- WHAT THE EXERCISE ASKS
Rewrite the records between the line holding "Click the Overall Risk included checkmark" and the line holding "Select the Interactions", inclusive, putting "tick mark" in place of "checkmark" and changing nothing else.

▽

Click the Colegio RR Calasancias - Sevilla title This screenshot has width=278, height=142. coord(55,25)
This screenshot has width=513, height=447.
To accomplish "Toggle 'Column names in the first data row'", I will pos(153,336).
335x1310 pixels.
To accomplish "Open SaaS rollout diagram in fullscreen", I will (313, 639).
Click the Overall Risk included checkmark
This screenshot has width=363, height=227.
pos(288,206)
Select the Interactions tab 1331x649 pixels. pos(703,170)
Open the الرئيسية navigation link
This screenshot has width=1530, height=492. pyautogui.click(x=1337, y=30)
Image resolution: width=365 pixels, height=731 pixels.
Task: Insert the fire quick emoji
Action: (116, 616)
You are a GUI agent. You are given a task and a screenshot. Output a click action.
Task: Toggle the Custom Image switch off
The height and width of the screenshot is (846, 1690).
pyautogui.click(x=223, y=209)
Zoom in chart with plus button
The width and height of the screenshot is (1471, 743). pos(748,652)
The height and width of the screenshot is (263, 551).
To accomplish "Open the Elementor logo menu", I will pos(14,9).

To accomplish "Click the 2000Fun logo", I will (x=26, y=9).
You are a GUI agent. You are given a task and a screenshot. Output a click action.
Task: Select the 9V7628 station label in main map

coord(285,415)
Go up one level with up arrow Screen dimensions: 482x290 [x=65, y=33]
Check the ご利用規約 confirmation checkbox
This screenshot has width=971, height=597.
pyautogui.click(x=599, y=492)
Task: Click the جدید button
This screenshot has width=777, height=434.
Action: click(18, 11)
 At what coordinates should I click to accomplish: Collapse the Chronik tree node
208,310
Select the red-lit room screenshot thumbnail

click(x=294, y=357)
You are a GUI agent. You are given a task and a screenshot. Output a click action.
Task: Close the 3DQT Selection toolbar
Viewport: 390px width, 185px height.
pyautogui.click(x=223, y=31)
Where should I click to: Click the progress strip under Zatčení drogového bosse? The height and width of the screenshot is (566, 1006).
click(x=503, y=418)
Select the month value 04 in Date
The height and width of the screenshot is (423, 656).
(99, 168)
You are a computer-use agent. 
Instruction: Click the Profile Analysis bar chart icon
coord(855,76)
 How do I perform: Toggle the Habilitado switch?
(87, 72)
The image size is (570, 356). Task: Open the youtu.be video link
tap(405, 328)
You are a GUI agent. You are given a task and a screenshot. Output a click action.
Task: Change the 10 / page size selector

△

- ANSWER TO THE PROBLEM
Click the Overall Risk included tick mark
This screenshot has width=363, height=227.
pos(288,206)
Select the Interactions tab 1331x649 pixels. pos(703,170)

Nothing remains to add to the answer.